Note that the numbers of examined tissues differ remarkably between the mammalian species and fruit fly. To fairly reflect the differences in expression patterns among human, mouse, and fruit fly, we randomly sampled 10 non-redundant tissues from each of species (or 17 tissues from human and mouse) 1,000 times, and analyzed the expression profiles in the sampled tissues. A mammalian gene was considered as expressed in a given tissue if its average difference (AD) value was larger than 200 [21]. In the case of fruit fly, a gene was regarded as expressed if it had at least 3 present calls out of 4 biological replicates [40]. The genes that were not expressed in any of the 10 (or 17) sampled tissues were excluded.
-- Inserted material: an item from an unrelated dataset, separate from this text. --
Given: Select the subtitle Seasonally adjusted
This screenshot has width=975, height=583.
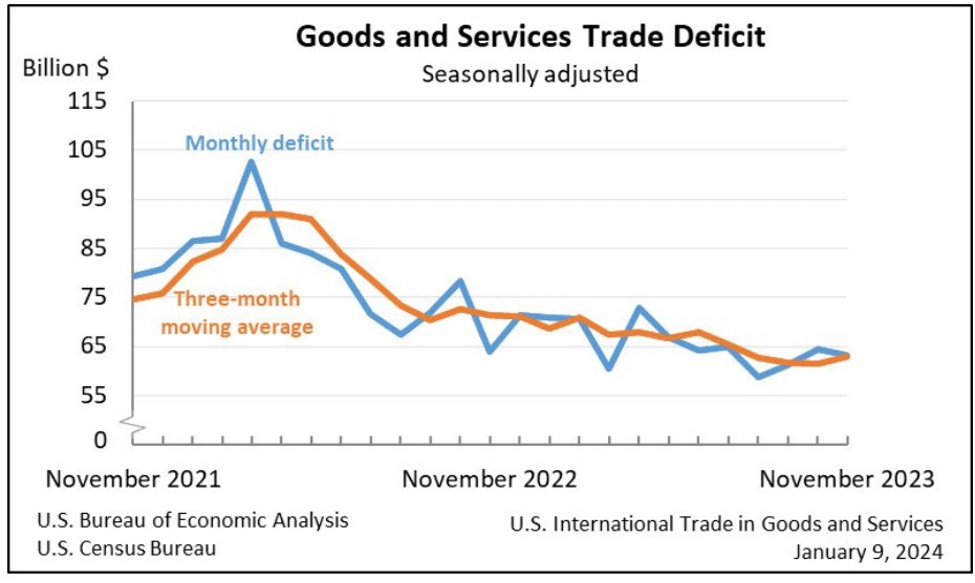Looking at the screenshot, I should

We then took three measurements for the analyzed genes in the sampled tissues: (a) the median 5'UTR lengths; (b) the ratio of "non-constitutively expressed genes" (defined as genes that were not expressed in all of the 10 (or 17) sampled tissues) to "constitutively expressed" genes (genes that were expressed in all of the 10 or 17 sampled tissues); and (c) the average tissue specificity of gene expression. Tissue specificity of gene expression was measured by the modified τ statistic [23], which considered both expression breadth and expression level of a gene. The τ value falls between 0 and 1. A larger τ value indicates higher tissue specificity of gene expression.

Identification of translational regulatory elements in 5'UTRs

Identification of all of the translational regulatory elements in 5'UTRs is infeasible due to our limited understanding of these elements. Instead, we calculated the numbers of two common regulatory elements that have been proved able to significantly alter the levels of protein translation: upstream start codons (uAUGs) [41] and upstream open reading frames (uORFs) [24]. The uAUGs in 5'UTRs were scanned from the 5' cap to the 3' end in three different reading frames. A uORF was defined as a putative open reading frame that started at a uAUG and terminated at a stop codon within a 5'UTR. A uORF must be at least 9 nucleotides long, including a uAUG, a stop codon, and at least one codon in-between. To avoid redundancy in the calculation of uORF numbers, only the first uAUG triplet was used as the start of a uORF when multiple in-frame uAUGs were present.

This study applies only bioinformatics analyses on data from the public domain. Therefore, no ethical approval or consent for data usage is required.